L’un des grands objectifs du projet Atlântida II est d’élargir « la surveillance temporelle des écosystèmes aquatiques du Nord du Portugal par la mise en place d’un réseau intégré de surveillance jusqu’à 12 milles nautiques (limite extérieure de la mer territoriale) et, très probablement, au-delà de cette distance », affirme le chercheur.
La plateforme vise à « permettre l’exploitation durable de l’océan, à travers des outils d’adaptation aux changements climatiques et le partage de connaissances pour la gestion et la conservation des écosystèmes marins », décrit dans un communiqué la Faculté des Sciences de l’Université de Porto.
Le projet, financé à hauteur de près de trois millions d’euros avec le soutien du Programme Régional NORTE 2030, se déroulera au cours des trois prochaines années.
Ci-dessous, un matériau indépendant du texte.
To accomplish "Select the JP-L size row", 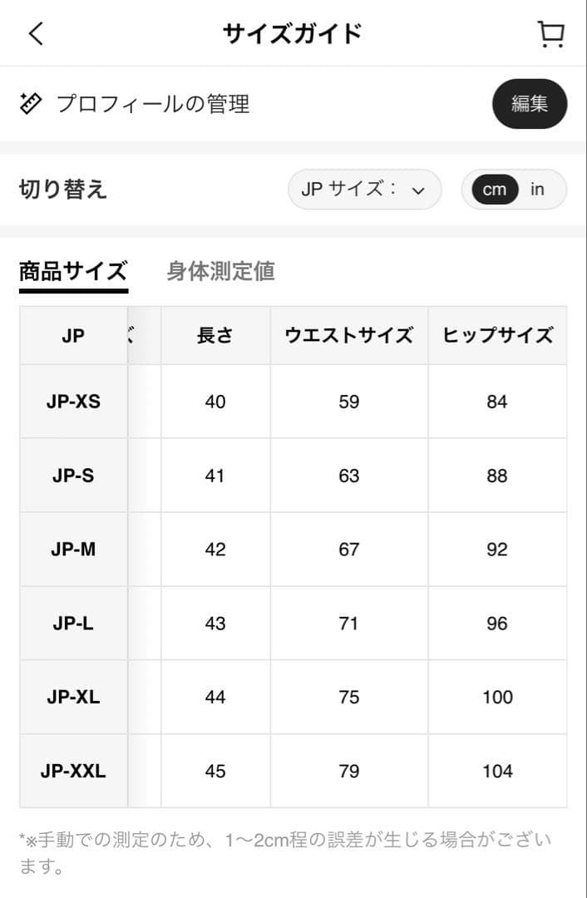I will pos(73,624).
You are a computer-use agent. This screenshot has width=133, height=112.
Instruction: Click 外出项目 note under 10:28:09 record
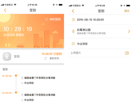click(29, 100)
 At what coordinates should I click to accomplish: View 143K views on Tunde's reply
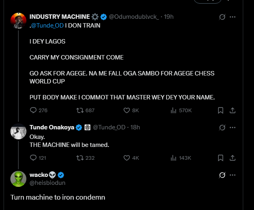point(174,158)
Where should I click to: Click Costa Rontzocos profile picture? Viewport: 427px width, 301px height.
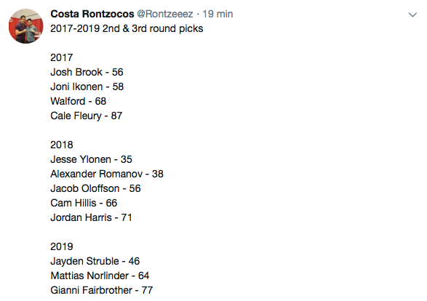coord(26,26)
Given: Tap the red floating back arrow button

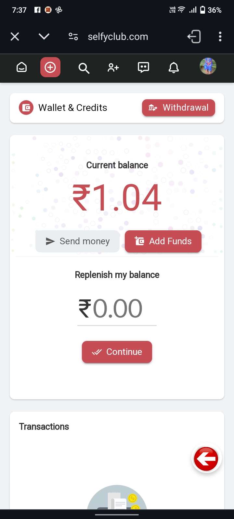Looking at the screenshot, I should pos(206,459).
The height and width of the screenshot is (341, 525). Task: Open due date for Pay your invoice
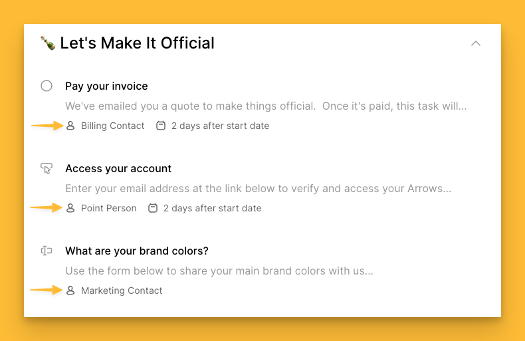(x=220, y=126)
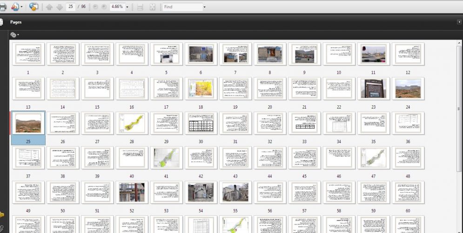This screenshot has width=463, height=233.
Task: Click the page number field showing 25
Action: click(x=71, y=7)
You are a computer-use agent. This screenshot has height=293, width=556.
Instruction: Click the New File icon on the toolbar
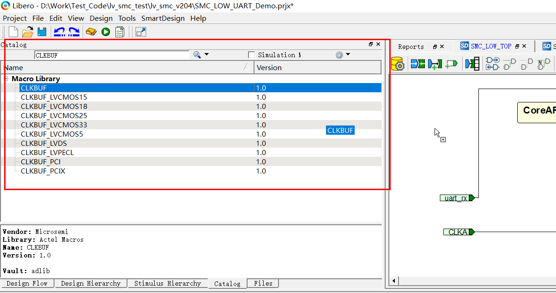[12, 32]
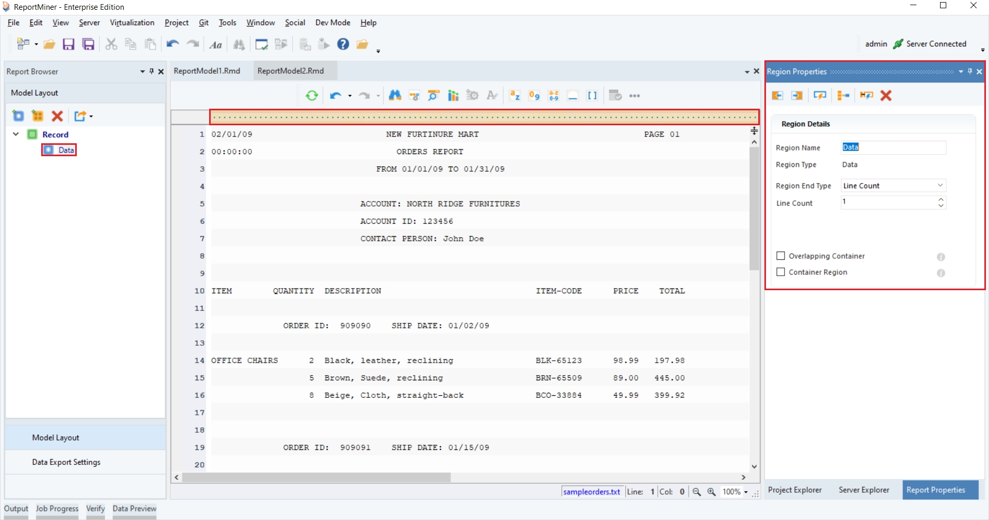The height and width of the screenshot is (520, 989).
Task: Click the zoom in magnifier in status bar
Action: 711,492
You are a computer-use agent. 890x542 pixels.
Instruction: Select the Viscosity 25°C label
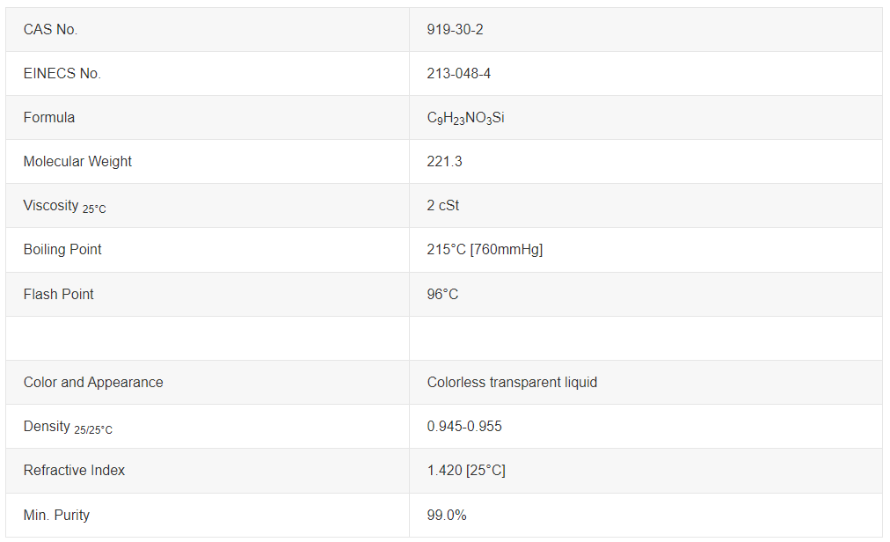pos(64,206)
En ce qui concerne les changements climatiques, l’une des principales activités du projet sera « l’utilisation de modèles numériques pour simuler différents scénarios représentatifs de leurs effets sur les vagues, les courants et le niveau moyen de la mer ».
Ces données permettront « d’évaluer et de prévoir, notamment, l’évolution du littoral », ajoute l’institution.
Ce consortium poursuivra le travail déjà amorcé lors du projet Atlântida, qui s’est déroulé entre 2020 et 2023.
Dans le cadre de la recherche actuelle, l’équipe de scientifiques réalisera également « un échantillonnage élargi dans différents habitats — des zones estuariennes et subtidales aux zones pélagiques (eaux océaniques ouvertes) ».
À travers plusieurs campagnes océanographiques, les chercheurs visent à « caractériser de manière continue et intégrée ces écosystèmes, en couvrant leurs aspects chimiques, géologiques, physiques et biologiques, compte tenu de l’importance écologique, économique et sociale de leurs habitats et ressources naturelles », mentionne la FCUP.
« Notre approche est globale et multidisciplinaire, permettant d’étudier toute la diversité des organismes, des micro-organismes, comme les bactéries, aux grands vertébrés marins, comme les dauphins, reconnaissant que toutes ces communautés sont interconnectées et exercent une influence mutuelle sur le fonctionnement et l’équilibre des écosystèmes. », explique Catarina Magalhães, coordinatrice scientifique du projet.
Dirigé par la FCUP, ce consortium réunit une équipe multidisciplinaire avec des chercheurs du CIIMAR, de la Faculté d’Ingénierie de l’Université de Porto, de l’Institut de Sciences Biomédicales Abel Salazar, de l’Université du Minho et de l’Université de Trás-os-Montes et Alto Douro.